Until a month ago, there was a weak link in my kitchen. It was the blender.
My old Waring struggled to puree many things we asked it to puree. Smoothies were sometimes lumpy, and the small capacity made it impractical to use for pureeing soups. Nut milks and freshly ground grains were out of the question.
The more I read about high-powered blenders making homemade ice cream, coconut milk, and fruit leathers, the more I wanted one in my kitchen. I love to make as much as I can from scratch, and I thought this new tool would open up lots of new homemade goodies for my family.
So when Blendtec gave me the opportunity to review their Designer Series 725 Blender, I jumped at the chance. This machine has been a game-changer for us.
Blendtec blenders have high-powered motors that can pulverize just about anything. Their popular YouTube series even shows them blending things like golf clubs and iPhones. These are incredibly powerful machines.
The Designer 725 model is a top-of-the-line blender that comes with touch screen commands and pre-set buttons for smoothies, salsa, ice cream, whole juice, hot soup, and cleaning. I prefer to use the 100-speed touch slider to get the setting I want, but my 9-year-old daughter loves to use the smoothie setting. With our old blender, she had no idea how long to blend smoothies. This machine takes the guess work out of it.

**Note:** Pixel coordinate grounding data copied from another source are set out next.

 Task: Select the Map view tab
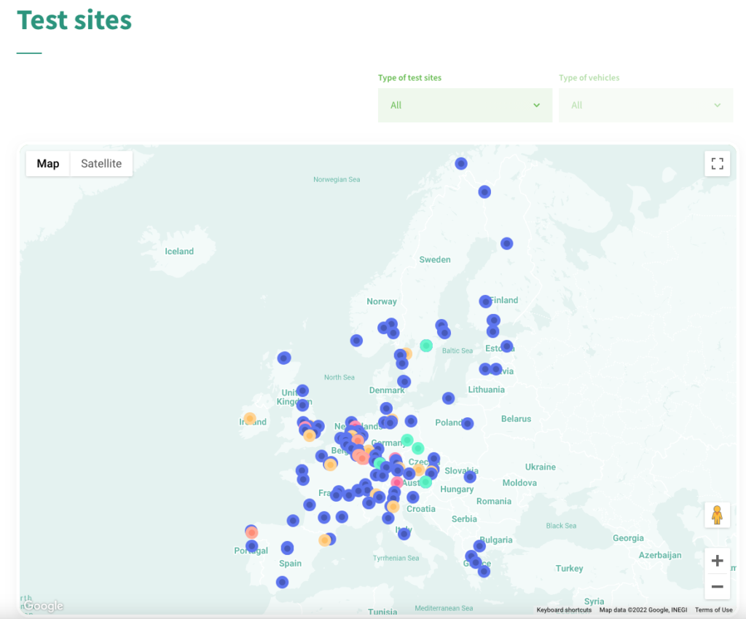tap(47, 163)
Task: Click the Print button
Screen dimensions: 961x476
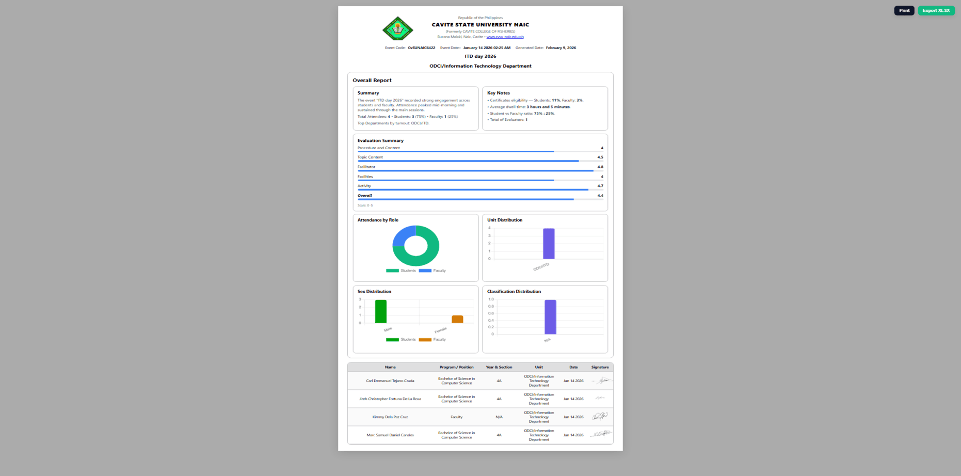Action: pos(904,10)
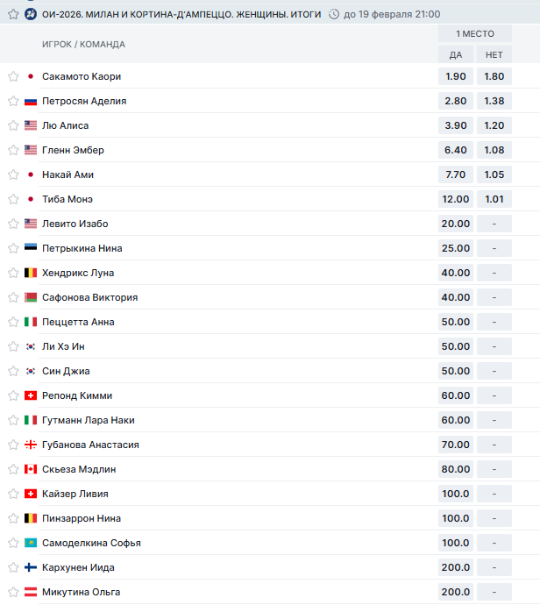Toggle the star at the event header
The image size is (540, 605).
pyautogui.click(x=11, y=14)
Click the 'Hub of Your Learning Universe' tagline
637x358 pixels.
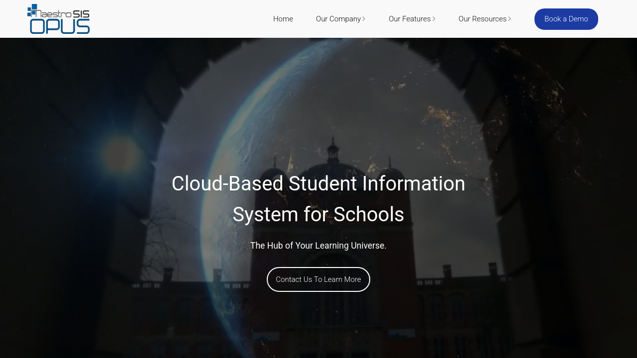tap(319, 246)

My husband and I both have issues with dairy, and it’s been impossible for us to find a commercial non-dairy milk that we’re happy with. They all tend to have additives that we don’t want to be drinking, and they’re also expensive. With the Blendtec, we’ve been able to easily make batch after batch of homemade coconut milk and almond milk. The savings have added up very quickly, and the homemade results taste better than anything you can buy.

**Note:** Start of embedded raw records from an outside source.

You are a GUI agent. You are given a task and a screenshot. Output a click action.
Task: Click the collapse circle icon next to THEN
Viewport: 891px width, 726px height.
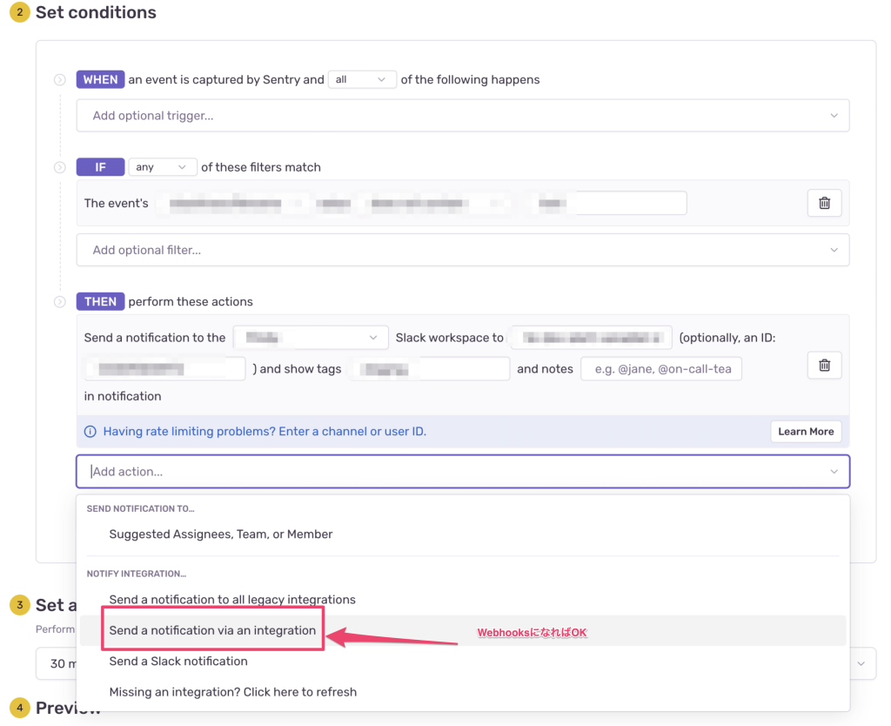point(60,302)
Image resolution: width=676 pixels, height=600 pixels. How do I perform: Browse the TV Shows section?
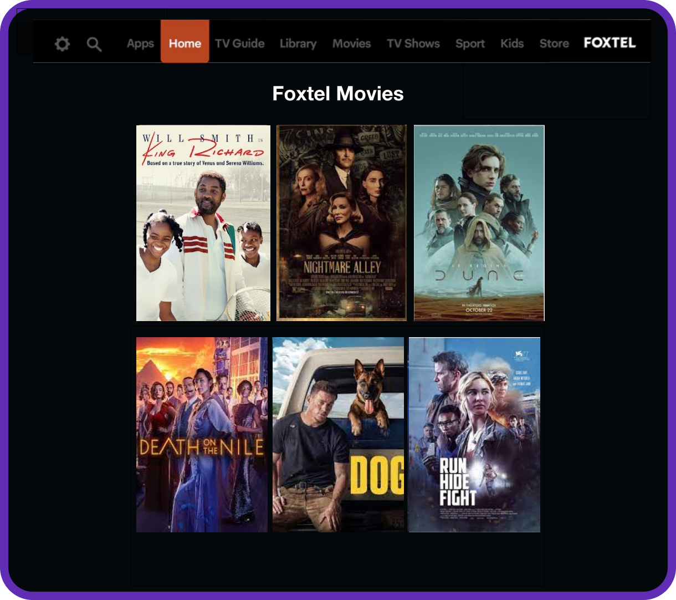pyautogui.click(x=413, y=43)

The capacity of the BPA-free WildSide+ Jar is large, which is wonderful for many recipes. But if we just want to make one smoothie, the big jar doesn’t work as well and we end up with an air pocket near the blade. Fortunately, we can use the smaller Twister Jar for single smoothies and other small batch blending. The Twister jar has a special attachment that makes it perfect for thicker recipes like hummus, nut butters, and ice cream, too. It’s an extra purchase, but very useful if you want to make these items.

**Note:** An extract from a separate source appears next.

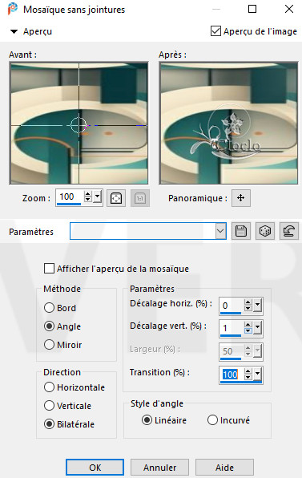This screenshot has width=302, height=478.
Task: Open the Zoom value dropdown arrow
Action: [98, 196]
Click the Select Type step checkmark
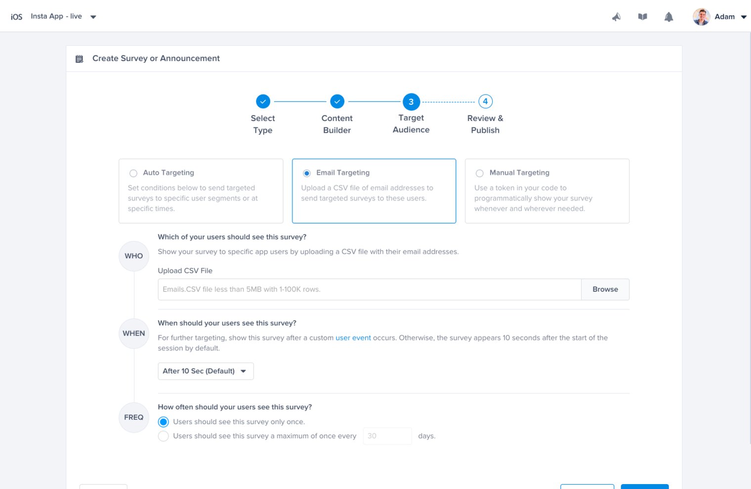Screen dimensions: 751x489 pos(263,101)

There was a bit of a learning curve for us with this new blender. The jar simply rests on the blender base without clicking into place, and the top doesn’t click into place either. You have to really make sure the top is on securely so you don’t get a splatter of ingredients all over your ceiling.
We’ve found that it’s a good idea to hold the blender in place while blending on higher settings. Otherwise, the whole thing wobbles around a bit and sounds like it may blast off. It does get rather loud on high settings or when blending frozen fruit or ice, but I’m not sure if a quieter blender would be possible with such a high-powered motor.
If a high-end model like the Designer 725 isn’t in your budget, the more basic Blendtec versions still have high-powered motors without as many bells and whistles on the control panel. Even better, you can get a great price on a refurbished Blendtec. These come with a seven-year warranty, so you can feel confident about their quality.
Homemade Fruit Roll Ups
Homemade fruit roll ups are one of the many simple homemade snacks that can be prepared in minutes with the use of a Blendtec. When you have an abundance of fruit in the summertime, homemade fruit leathers are the perfect way to preserve it.
These can be made with just about any kind of fruit you have on hand. Depending on the fruit you’re using, you may want to add a little pure maple syrup so the fruit roll ups don’t end up tasting too tart. You’ll need to taste the mixture before dehydrating and use your judgment. Many combinations won’t need any added sweetener at all.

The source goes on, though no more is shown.